Document segment ▸
------------------------------------------------

Progressive Multi-Agent Reasoning for Biological Perturbation Prediction
Hyomin Kim, Sang-Yeon Hwang, Jaechang Lim, Yinhua Piao, Yunhak Oh, Woo Youn Kim, Chanyoung Park, Sungsoo Ahn, Junhyeok Jeon
TL;DR
PBio-Agent introduces a multi-agent, progressive reasoning framework for predicting transcriptional responses to chemical perturbations in bulk-cell data. It pairs with the LincsQA benchmark, which uses consensus signatures to ground truth and tests biological validity across pharmacologically sensitive and insensitive contexts. The approach draws on specialized agents and knowledge graphs to decompose complex causal reasoning and uses difficulty-aware data sorting and iterative verification to improve robustness, achieving state-of-the-art results on LINCS-based perturbation datasets and PerturbQA with an 8B model. This work advances drug-perturbation reasoning by combining structured biological knowledge with agentic inference, suggesting scalable paths for mechanistic transcriptional predictions.

------------------------------------------------

Task set ▸
A. Answer these questions from the PBio-Agent summary:
(i) In what kind of cell data does PBio-Agent predict transcriptional responses to chemical perturbations?
(ii) What does the LincsQA benchmark use as ground truth?
(iii) What size of model achieved the state-of-the-art results?
B. Carry on the summary of PBio-Agent, beginning after its final sentence.
The rows are not needed for anything here.

Provided records ▸
------------------------------------------------

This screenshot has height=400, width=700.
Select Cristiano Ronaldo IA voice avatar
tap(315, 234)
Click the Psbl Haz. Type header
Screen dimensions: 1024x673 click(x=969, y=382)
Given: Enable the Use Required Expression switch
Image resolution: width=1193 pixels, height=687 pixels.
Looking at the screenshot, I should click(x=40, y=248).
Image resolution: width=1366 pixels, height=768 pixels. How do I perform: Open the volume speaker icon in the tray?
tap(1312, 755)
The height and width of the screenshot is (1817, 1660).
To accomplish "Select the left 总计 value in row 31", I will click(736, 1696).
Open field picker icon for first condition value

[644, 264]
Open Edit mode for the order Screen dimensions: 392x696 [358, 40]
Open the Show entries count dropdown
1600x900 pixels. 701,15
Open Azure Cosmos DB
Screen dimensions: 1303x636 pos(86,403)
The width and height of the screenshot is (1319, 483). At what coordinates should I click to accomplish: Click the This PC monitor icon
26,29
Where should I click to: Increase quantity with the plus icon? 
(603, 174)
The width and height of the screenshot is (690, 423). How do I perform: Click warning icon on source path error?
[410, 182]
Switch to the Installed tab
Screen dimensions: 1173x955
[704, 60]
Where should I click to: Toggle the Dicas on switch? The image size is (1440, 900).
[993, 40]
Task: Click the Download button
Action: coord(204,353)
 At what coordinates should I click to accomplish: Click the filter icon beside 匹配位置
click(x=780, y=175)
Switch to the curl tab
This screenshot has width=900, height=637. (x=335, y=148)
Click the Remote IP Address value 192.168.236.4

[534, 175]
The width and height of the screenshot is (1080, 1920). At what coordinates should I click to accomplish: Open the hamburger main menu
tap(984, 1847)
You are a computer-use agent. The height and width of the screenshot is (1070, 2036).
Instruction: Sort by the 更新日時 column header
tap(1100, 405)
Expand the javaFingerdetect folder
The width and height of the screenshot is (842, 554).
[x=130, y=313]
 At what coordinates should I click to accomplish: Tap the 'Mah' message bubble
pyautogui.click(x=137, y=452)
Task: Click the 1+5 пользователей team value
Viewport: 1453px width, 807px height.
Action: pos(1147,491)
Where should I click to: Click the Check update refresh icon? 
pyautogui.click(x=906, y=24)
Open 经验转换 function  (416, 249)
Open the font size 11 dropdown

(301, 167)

------------------------------------------------

Written responses ▸
A.
(i) Bulk-cell data.
(ii) Consensus signatures.
(iii) An 8B model.

B.
Abstract
Predicting gene regulation responses to biological perturbations requires reasoning about underlying biological causalities. While large language models (LLMs) show promise for such tasks, they are often overwhelmed by the entangled nature of high-dimensional perturbation results. Moreover, recent works have primarily focused on genetic perturbations in single-cell experiments, leaving bulk-cell chemical perturbations, which is central to drug discovery, largely unexplored. Motivated by this, we present LINCSQA, a novel benchmark for predicting target gene regulation under complex chemical perturbations in bulk-cell environments. We further propose PBio-Agent, a multi-agent framework that integrates difficulty-aware task sequencing with iterative knowledge refinement. Our key insight is that genes affected by the same perturbation share causal structure, allowing confidently predicted genes to contextualize more challenging cases. The framework employs specialized agents enriched with biological knowledge graphs, while a synthesis agent integrates outputs and specialized judges ensure logical coherence. PBio-Agent outperforms existing baselines on both LINCSQA and PerturbQA, enabling even smaller models to predict and explain complex biological processes without additional training.